"Esistono i margini per evitare di applicare meccanicamente le scelte del Governo, rispondendo con un’operazione alta di riordino complessivo delle competenze della Regione e delle autonomie locali". A sostenerlo è la Cgil Fvg, che con il segretario generale Franco Belci esprime la propria posizione sul riordino delle province. "Una posizione – spiega Belci – che è il frutto di un ragionamento articolato, nella consapevolezza che la materia dovrà essere oggetto di un nuovo intervento legislativo".

No a un’operazione meramente contabile di taglio destinata a produrre pochi risparmi, sì a un riordino complessivo del sistema delle autonomie. Questo il senso della proposta presentata in commissione dalla Cgil, che in ogni caso critica le "fughe in avanti» della Giunta: "Il Presidente – dichiara Belci – ha percorso contemporaneamente diverse strade alternative, senza spiegare cosa sarebbe necessario fare sia in caso di taglio che di mantenimento delle attuali province. Fumosa anche l’ipotesi di una macroregione del Nord, utile solo a distrarre l’attenzione dai guai giudiziari di Formigoni, e impercorribili le nuove acquisizioni territoriali teorizzate dall’assessore De Anna per salvare la sua provincia di provenienza".

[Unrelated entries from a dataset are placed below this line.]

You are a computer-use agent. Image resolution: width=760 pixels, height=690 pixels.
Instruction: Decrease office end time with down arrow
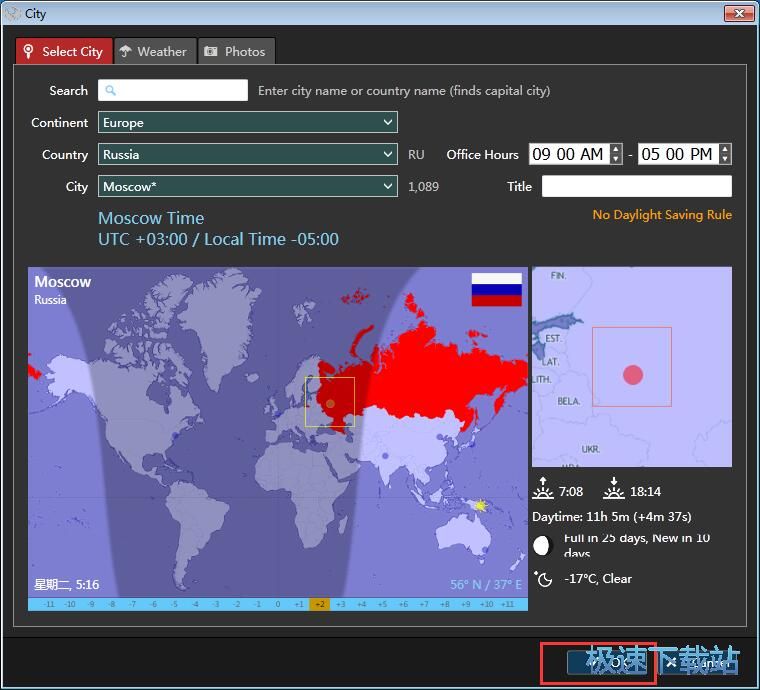pyautogui.click(x=725, y=159)

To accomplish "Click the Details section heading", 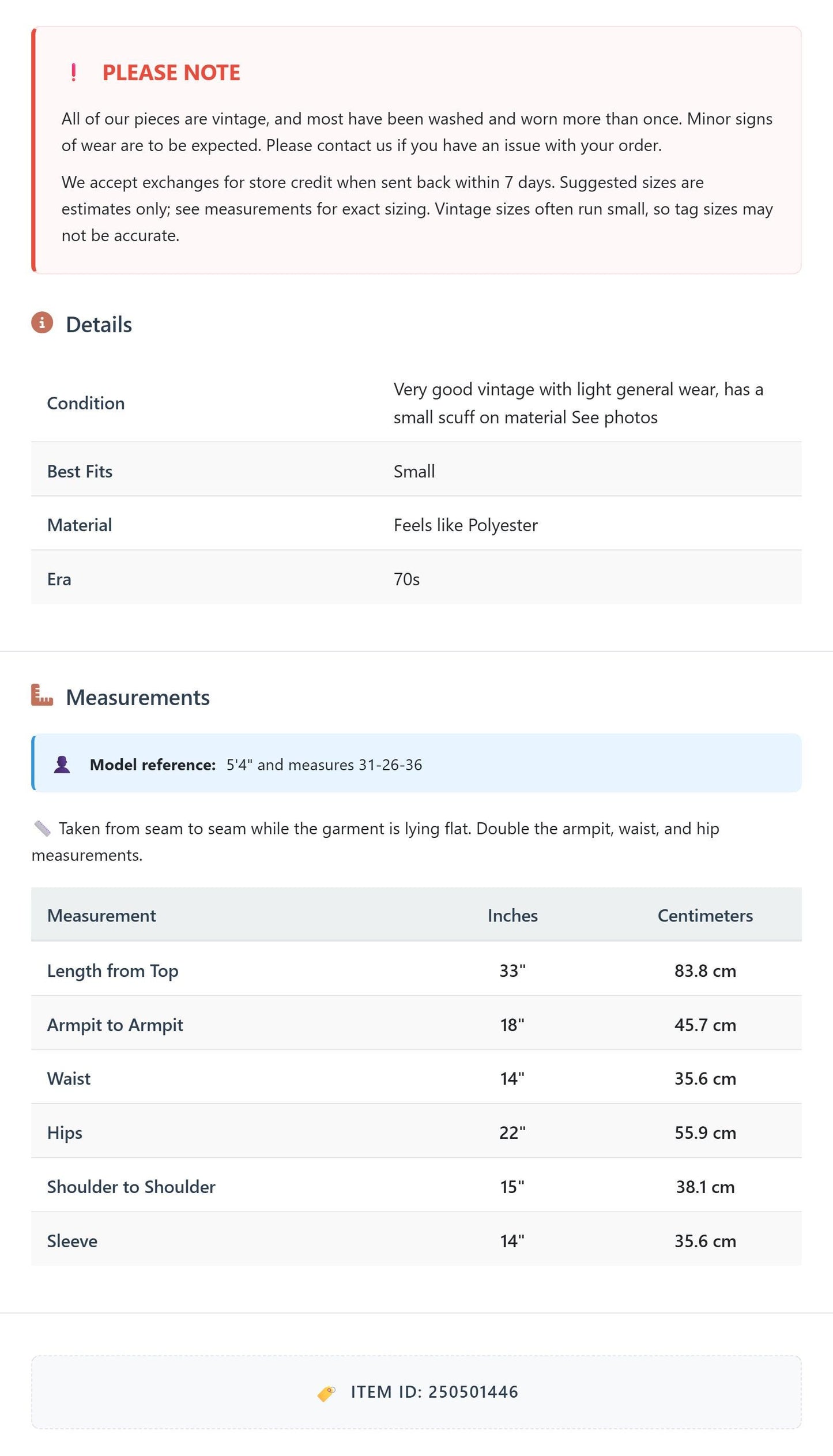I will (99, 325).
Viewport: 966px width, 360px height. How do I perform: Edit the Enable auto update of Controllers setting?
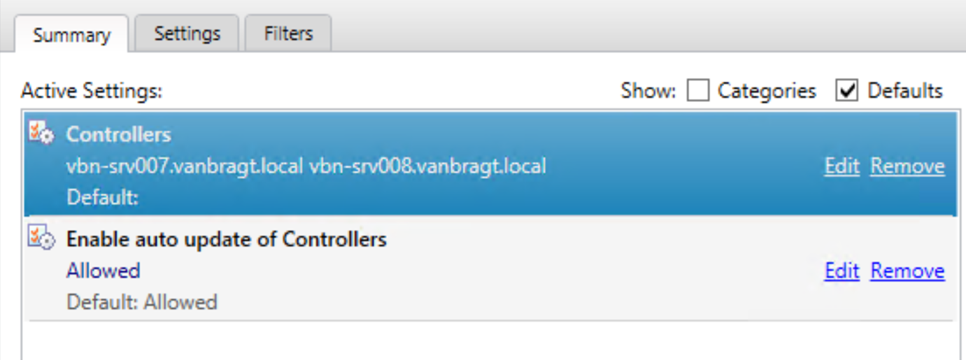(x=842, y=271)
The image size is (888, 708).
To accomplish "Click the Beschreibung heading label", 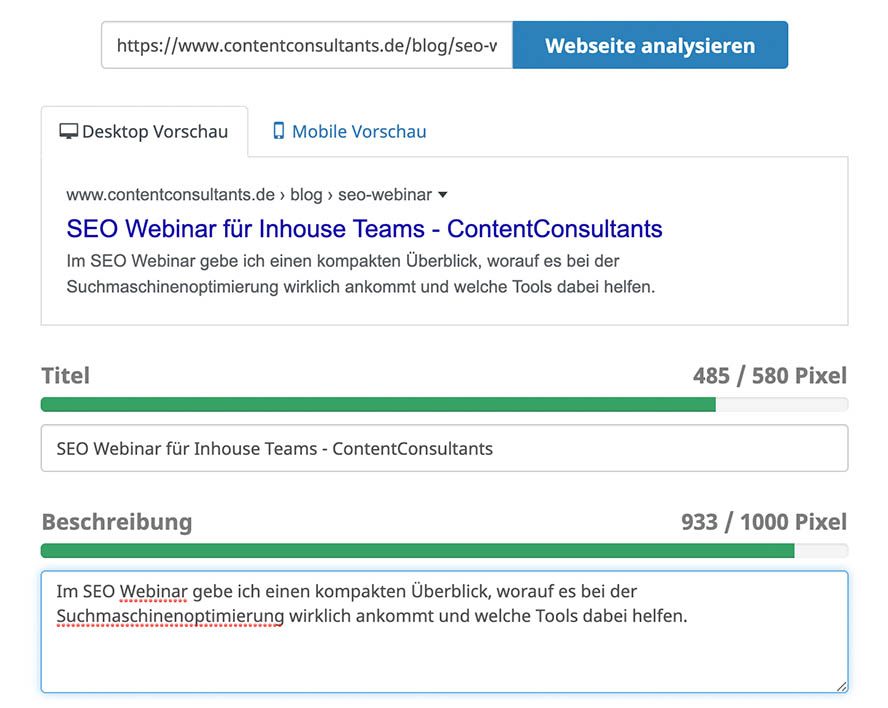I will click(x=117, y=522).
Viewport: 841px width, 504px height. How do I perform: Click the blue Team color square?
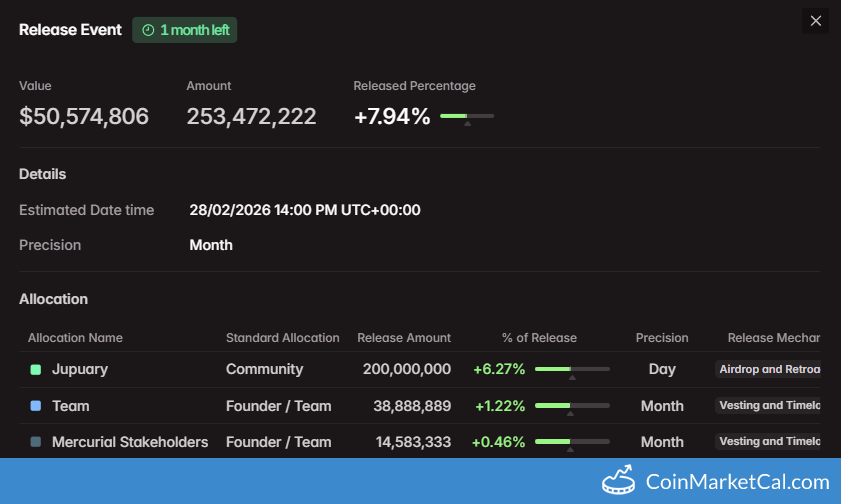click(x=36, y=406)
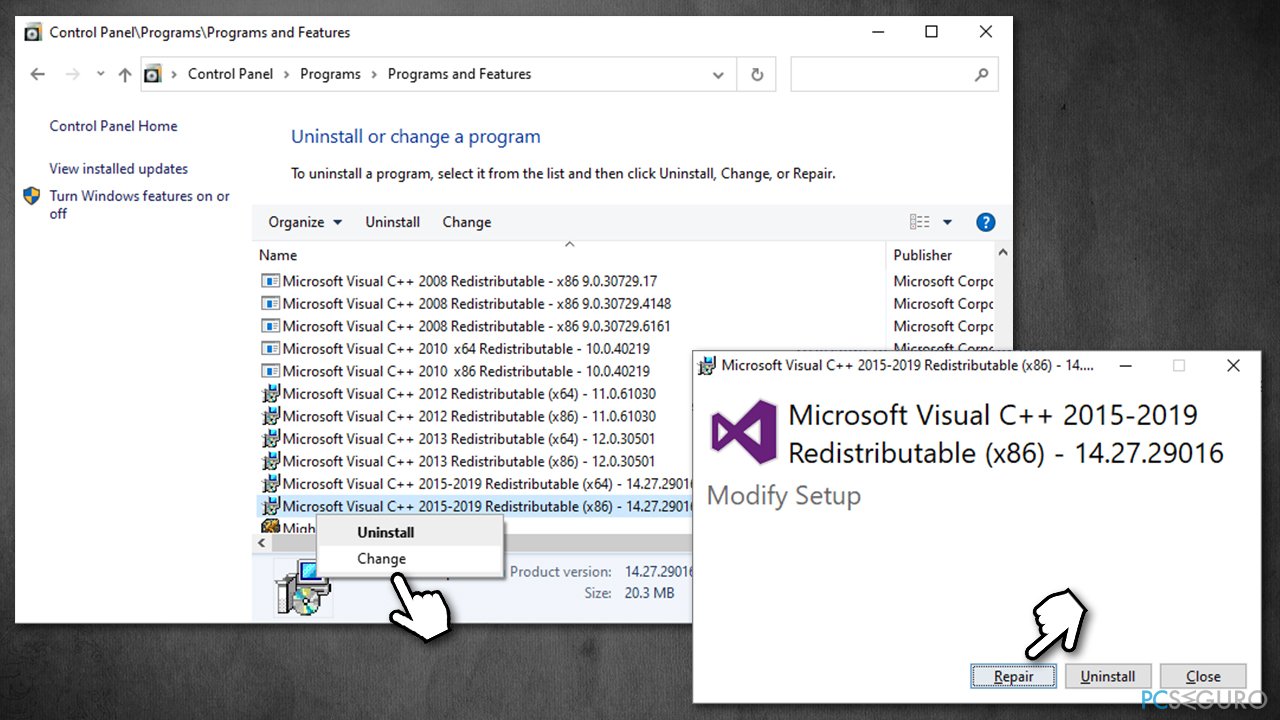The height and width of the screenshot is (720, 1280).
Task: Click the Modify Setup window's Visual Studio logo
Action: coord(743,431)
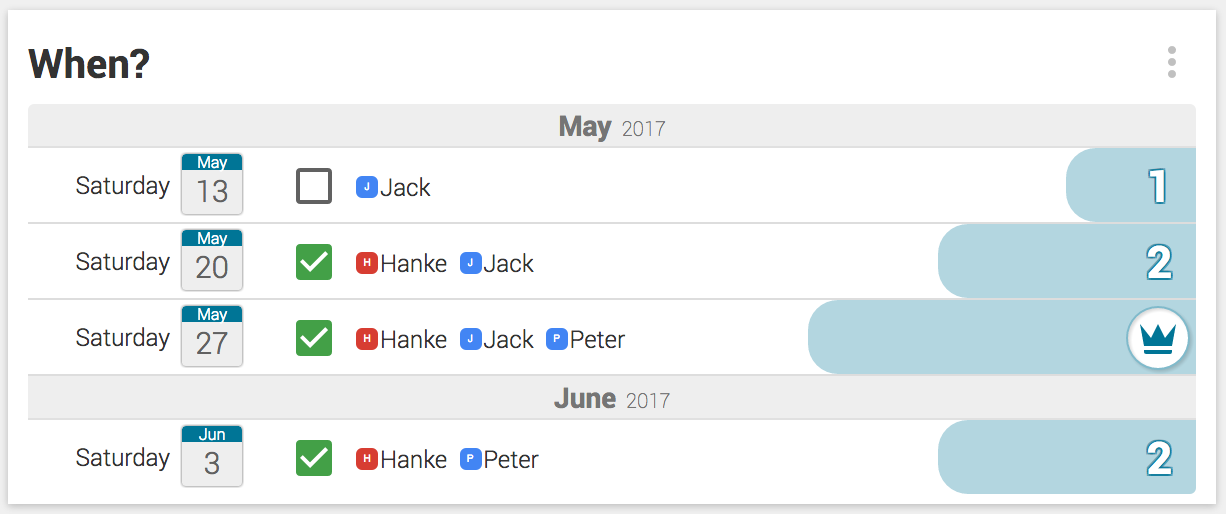1226x514 pixels.
Task: Check the box for Saturday May 13
Action: point(314,186)
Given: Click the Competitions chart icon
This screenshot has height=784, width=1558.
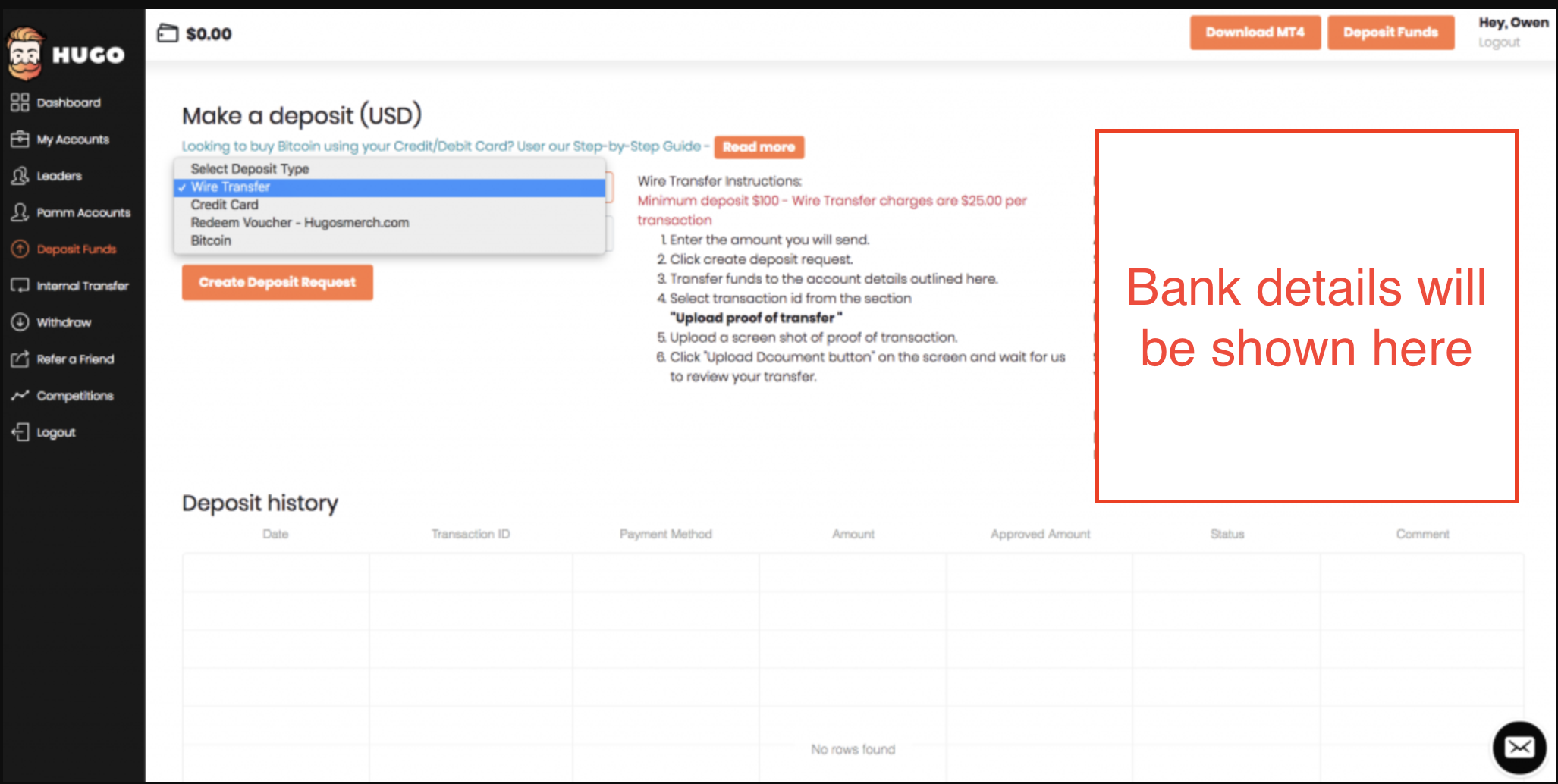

Per la Cgil le soluzioni sono altre: "Noi crediamo che questa sia l’occasione per trasferire le tante competenze amministrative in mano alla Regione a un livello più vicino al cittadino, cioè ai Comuni e agli eventuali enti di area vasta. Tutto questo di pari passo con un processo di aggregazione dei Comuni, volto a produrre economie di scala e a fornire ai cittadini servizi più efficaci, e di riforma della pubblica amministrazione regionale".

La Cgil, da parte sua, esprime una "piena disponibilità a partecipare alla riorganizzazione del sistema". Impensabile, secondo Belci, un processo di riforma che non veda coinvolto il personale, così come un riordino che cancelli il comparto unico: "Il Comparto, con la conseguente perequazione di trattamento tra i dipendenti della Regione, delle province e dei comuni, rende oggi possibile una mobilità del lavoro qualunque sia la soluzione istituzionale che si vorrà definire. Quanto ai costi, già oggi la parte economica del contratto regionale prevede le stesse regole di fissate per i rinnovi nazionali, dalle percentuali di aumento al blocco della contrattazione fino al 2015. Ma sarebbe sciocco, in vista della riforma da varare, rinunciare alle possibilità che il comparto rende possibili sul fronte del trattamento giuridico e sulla parte variabile del salario".